Художник добавляет природе то, чего в ней, бездуховной, нет. Эти привносимые творческим духом элементы искусства Гете обозначает понятиями, которые требовали подробных разъяснений: смысл и достоинство («О правде и правдоподобии в искусстве»), форма и пропорции, «та живая целостность, которая действует на силы нашего разума и нашей души, возбуждает наше вожделение, возвышает наш дух, которая, став нашим достоянием, делает нас счастливыми, все, что исполнено жизни и сил, что развито и прекрасно» (10, 118).
Размышления Гёте вливаются в многовековые раздумья об искусстве как мимесисе, подражании.

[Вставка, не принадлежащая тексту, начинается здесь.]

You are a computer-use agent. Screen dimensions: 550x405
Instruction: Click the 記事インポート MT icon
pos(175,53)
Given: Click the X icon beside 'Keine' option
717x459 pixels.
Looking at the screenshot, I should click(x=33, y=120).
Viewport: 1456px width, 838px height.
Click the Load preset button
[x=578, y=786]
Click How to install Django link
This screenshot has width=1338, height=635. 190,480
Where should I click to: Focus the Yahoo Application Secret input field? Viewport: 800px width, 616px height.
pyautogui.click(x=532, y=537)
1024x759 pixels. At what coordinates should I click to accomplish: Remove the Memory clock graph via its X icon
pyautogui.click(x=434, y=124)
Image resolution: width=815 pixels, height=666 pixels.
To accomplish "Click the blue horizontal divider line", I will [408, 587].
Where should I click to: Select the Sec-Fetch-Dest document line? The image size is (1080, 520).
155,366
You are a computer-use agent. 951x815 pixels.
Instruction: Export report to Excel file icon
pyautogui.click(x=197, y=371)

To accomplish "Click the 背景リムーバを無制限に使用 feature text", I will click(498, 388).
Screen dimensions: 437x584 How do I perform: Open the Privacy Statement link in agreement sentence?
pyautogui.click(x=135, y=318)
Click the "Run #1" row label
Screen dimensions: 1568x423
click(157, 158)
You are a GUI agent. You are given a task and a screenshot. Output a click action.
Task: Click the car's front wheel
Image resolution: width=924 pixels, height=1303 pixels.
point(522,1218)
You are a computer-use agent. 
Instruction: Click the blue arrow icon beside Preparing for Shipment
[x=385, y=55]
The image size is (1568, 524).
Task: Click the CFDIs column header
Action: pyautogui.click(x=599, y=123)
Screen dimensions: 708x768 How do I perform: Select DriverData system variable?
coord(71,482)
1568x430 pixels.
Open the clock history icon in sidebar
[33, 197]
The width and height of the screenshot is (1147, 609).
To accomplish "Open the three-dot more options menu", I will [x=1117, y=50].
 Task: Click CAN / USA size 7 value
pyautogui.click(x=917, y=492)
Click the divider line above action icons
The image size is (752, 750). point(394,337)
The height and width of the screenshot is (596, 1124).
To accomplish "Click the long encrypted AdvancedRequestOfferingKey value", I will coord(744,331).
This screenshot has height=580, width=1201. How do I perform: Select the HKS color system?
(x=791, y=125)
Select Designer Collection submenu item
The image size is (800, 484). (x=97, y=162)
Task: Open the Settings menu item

Еще Аристотель усматривал в мимесисе сущность художественного творчества: в художнике показательным образом проявляется естественная склонность человека к подражанию. Позднее под мимесисом стали понимать подражание природе, и вполне естественно было, что к художественному мимесису предъявлялись разные требования в соответствии с различным пониманием природы и ее определяющих законов. Если, например, Готшед и другие видели в природе нечто упорядоченное, то, что можно постигнуть разумом, что не содержит ничего противоречащего, имеет свое достаточное основание и остается в пределах правдоподобия, то и в искусстве и поэзии тоже все должно было «выдерживать испытание разумом» и быть правдоподобным. Опера при этом, естественно, отвергалась, потому что она допускала массу несуразных и невероятных вещей («Опыт критической поэзии», 1730). Почти через 60 лет после Готшеда Гёте в своем диалоге «О правде и правдоподобии в искусстве» именно на примере оперы и ее декораций размышлял о неправдоподобном в искусстве, которое навязывается зрителю в театре. Но вместе с тем он, мягко убеждая, показывал «внутреннюю правдивость, проистекающую от завершенности произведения искусства» (10, 61), и разграничивал высшую правду о жизни, к выражению которой должен стремиться художник, и «натуральность», внешнее правдоподобие.